## Dataset records
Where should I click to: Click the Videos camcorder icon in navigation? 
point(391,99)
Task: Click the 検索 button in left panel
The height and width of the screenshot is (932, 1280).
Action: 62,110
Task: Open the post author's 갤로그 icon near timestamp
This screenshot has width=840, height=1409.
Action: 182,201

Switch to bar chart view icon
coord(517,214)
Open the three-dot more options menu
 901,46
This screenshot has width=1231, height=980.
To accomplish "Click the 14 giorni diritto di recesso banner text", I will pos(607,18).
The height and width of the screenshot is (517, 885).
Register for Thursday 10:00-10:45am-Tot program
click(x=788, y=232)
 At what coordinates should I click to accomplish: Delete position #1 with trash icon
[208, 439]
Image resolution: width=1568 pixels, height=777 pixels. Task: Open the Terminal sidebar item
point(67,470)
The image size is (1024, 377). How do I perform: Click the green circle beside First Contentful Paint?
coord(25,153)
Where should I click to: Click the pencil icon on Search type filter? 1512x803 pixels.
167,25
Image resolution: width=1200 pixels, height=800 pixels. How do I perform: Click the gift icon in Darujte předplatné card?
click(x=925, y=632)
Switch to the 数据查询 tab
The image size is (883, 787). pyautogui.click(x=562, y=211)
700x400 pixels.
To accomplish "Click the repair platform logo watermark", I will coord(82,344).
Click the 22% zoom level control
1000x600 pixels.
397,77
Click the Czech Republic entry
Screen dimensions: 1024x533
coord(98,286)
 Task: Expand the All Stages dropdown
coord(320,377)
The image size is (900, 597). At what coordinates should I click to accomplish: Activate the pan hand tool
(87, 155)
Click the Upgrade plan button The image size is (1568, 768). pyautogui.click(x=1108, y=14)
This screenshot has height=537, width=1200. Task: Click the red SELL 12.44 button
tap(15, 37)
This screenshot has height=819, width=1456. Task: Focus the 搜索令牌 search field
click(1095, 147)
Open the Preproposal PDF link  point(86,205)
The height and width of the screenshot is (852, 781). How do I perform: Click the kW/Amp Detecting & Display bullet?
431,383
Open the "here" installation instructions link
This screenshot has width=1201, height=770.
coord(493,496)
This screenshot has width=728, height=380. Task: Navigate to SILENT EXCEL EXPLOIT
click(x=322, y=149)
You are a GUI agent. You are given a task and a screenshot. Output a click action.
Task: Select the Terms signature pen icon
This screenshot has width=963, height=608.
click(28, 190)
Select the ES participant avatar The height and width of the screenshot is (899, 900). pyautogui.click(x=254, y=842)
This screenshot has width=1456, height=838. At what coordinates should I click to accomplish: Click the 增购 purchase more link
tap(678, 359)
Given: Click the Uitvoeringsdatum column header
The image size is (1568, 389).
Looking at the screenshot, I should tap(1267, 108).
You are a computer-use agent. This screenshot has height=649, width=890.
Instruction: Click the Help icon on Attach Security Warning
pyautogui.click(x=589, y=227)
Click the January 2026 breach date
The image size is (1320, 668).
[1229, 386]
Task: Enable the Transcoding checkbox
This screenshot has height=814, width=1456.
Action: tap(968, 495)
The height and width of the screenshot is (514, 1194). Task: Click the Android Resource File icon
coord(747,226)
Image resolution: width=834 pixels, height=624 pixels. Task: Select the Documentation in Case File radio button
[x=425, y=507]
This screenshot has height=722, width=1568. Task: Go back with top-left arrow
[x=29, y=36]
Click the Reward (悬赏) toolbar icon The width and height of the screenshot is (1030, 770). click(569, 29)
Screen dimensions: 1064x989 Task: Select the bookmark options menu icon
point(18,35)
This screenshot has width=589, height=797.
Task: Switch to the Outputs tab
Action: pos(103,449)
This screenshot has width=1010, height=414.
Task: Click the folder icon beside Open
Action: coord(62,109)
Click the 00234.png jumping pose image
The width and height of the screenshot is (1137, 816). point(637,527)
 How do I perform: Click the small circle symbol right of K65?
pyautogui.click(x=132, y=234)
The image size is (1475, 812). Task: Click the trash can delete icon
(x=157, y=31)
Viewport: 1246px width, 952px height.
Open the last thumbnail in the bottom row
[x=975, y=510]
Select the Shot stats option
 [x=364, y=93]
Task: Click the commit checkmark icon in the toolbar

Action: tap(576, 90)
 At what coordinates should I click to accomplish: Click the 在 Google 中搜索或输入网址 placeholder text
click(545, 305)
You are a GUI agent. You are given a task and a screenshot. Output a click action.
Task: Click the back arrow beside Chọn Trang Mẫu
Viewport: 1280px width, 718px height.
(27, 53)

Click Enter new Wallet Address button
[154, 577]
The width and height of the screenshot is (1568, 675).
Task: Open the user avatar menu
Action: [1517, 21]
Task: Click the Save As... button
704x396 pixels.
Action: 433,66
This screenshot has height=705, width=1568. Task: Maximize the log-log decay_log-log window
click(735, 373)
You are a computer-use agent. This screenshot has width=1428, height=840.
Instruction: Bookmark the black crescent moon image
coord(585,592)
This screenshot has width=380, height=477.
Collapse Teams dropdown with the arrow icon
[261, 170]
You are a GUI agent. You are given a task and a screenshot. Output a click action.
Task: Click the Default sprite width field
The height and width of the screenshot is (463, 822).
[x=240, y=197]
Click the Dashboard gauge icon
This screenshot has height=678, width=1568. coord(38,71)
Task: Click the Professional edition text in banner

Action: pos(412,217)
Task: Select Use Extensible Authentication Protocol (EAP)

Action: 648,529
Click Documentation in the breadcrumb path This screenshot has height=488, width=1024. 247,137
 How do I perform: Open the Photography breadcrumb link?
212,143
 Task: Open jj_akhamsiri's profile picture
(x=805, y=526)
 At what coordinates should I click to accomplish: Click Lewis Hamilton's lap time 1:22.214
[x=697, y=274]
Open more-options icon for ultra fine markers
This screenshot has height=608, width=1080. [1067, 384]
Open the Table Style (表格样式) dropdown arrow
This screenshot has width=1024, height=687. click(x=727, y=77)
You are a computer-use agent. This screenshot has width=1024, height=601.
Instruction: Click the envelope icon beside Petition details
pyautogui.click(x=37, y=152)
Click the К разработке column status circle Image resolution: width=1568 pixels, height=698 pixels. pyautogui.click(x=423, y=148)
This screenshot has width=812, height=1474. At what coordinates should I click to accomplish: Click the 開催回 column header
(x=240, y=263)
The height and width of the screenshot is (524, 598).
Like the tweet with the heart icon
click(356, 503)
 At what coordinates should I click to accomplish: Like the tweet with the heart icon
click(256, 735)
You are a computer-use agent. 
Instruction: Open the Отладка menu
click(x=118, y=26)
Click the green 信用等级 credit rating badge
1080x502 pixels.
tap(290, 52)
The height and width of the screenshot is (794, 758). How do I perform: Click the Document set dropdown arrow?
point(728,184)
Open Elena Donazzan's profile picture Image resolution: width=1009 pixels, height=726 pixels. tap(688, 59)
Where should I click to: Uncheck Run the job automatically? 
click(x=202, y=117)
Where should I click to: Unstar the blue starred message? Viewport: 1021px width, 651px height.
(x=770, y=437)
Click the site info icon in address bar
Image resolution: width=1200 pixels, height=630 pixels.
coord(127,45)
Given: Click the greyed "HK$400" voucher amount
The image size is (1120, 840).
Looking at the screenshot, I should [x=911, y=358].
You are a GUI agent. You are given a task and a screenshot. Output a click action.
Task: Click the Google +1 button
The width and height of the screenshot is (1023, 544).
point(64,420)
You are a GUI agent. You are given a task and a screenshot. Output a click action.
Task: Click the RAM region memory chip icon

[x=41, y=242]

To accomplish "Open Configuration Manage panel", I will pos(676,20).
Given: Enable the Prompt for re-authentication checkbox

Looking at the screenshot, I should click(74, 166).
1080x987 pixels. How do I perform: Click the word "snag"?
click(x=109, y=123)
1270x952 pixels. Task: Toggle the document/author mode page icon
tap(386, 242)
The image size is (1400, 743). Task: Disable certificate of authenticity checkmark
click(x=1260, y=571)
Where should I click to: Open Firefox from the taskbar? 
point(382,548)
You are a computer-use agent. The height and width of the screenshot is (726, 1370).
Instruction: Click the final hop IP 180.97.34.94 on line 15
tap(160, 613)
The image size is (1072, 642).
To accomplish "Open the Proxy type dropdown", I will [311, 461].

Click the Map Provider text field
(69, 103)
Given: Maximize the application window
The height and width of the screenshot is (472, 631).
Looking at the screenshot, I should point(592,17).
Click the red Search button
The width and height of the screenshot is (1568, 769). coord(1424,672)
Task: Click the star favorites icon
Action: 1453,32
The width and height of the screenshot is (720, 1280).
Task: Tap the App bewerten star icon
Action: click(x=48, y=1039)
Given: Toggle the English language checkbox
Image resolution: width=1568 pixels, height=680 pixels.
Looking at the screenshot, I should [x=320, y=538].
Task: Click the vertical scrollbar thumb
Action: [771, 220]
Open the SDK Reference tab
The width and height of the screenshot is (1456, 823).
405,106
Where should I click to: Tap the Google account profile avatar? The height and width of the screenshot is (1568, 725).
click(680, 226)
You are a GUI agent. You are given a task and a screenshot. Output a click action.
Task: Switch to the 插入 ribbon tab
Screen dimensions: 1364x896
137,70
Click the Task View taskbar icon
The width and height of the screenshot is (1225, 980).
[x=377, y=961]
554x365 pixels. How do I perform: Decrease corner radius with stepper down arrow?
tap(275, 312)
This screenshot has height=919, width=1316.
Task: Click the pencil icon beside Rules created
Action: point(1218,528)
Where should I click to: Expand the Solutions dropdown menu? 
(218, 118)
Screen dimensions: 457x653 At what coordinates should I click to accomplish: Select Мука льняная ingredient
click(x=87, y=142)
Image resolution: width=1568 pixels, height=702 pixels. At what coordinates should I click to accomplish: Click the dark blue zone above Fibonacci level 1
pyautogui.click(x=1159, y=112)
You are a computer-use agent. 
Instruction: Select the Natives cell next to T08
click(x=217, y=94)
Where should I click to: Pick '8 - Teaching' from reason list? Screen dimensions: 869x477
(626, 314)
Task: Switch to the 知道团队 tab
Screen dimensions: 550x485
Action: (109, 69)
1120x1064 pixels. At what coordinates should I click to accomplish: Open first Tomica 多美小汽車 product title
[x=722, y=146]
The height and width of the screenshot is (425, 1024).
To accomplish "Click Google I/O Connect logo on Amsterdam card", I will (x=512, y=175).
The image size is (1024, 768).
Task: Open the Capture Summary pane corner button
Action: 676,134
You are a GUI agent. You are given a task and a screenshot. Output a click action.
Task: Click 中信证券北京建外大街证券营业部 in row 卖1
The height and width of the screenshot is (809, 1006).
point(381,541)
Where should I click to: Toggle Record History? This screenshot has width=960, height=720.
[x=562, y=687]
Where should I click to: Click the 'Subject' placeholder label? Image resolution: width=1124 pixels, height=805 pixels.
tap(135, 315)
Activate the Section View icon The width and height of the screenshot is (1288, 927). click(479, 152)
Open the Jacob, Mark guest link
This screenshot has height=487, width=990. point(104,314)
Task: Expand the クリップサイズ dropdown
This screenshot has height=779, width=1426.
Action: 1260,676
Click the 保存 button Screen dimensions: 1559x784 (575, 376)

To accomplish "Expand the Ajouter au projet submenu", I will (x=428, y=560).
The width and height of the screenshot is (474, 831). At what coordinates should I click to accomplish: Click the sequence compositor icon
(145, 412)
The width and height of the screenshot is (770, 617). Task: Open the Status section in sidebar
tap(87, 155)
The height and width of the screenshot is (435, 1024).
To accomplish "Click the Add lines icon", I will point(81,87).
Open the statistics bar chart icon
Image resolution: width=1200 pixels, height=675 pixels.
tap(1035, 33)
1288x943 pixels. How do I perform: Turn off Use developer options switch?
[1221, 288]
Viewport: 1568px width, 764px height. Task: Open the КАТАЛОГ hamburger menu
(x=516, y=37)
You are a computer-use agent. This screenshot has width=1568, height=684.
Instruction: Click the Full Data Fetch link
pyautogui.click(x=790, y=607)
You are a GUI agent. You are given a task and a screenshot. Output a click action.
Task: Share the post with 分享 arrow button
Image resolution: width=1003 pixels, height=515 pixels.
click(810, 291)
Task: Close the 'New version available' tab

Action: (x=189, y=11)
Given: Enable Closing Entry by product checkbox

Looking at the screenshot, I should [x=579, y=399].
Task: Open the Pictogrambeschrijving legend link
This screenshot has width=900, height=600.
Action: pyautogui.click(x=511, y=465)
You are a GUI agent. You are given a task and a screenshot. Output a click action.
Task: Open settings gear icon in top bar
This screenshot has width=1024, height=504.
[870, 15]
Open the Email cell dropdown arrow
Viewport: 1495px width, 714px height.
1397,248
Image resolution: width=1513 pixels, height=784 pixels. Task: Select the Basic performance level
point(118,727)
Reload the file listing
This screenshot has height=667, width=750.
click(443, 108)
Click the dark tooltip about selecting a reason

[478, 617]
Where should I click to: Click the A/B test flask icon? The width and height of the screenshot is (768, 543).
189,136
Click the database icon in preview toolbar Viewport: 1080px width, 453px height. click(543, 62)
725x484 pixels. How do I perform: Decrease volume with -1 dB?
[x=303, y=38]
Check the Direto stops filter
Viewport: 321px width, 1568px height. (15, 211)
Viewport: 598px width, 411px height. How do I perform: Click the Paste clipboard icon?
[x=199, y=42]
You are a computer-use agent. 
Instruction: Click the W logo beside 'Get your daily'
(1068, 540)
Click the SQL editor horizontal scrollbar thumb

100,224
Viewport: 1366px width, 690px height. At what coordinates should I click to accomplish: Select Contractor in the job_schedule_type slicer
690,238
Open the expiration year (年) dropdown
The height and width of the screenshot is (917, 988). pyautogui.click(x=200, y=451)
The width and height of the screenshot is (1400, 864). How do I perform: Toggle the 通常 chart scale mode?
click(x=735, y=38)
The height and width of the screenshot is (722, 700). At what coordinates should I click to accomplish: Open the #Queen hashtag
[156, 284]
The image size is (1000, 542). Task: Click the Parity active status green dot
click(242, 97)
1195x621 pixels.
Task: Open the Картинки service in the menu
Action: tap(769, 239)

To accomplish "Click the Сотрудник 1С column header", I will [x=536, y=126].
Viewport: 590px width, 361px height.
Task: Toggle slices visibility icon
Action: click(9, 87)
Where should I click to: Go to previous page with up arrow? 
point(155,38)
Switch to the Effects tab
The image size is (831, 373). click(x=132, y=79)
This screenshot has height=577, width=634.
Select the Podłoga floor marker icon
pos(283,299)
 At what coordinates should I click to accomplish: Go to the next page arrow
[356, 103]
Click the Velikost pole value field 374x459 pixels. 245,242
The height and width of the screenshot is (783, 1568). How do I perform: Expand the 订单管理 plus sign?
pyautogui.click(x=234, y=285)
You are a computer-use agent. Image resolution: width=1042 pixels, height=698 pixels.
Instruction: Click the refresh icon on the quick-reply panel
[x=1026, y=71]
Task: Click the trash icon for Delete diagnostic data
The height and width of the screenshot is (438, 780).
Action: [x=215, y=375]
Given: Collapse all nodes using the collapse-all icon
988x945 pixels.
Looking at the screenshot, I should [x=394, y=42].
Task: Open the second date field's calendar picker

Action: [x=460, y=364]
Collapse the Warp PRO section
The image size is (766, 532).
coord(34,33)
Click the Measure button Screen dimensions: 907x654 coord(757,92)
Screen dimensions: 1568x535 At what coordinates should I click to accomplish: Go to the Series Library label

## Exercise description
Go through the entries. Report every line that contains the word "post".

## Written response
Task: Open the post author's 갤로그 icon near timestamp
Task: Share the post with 分享 arrow button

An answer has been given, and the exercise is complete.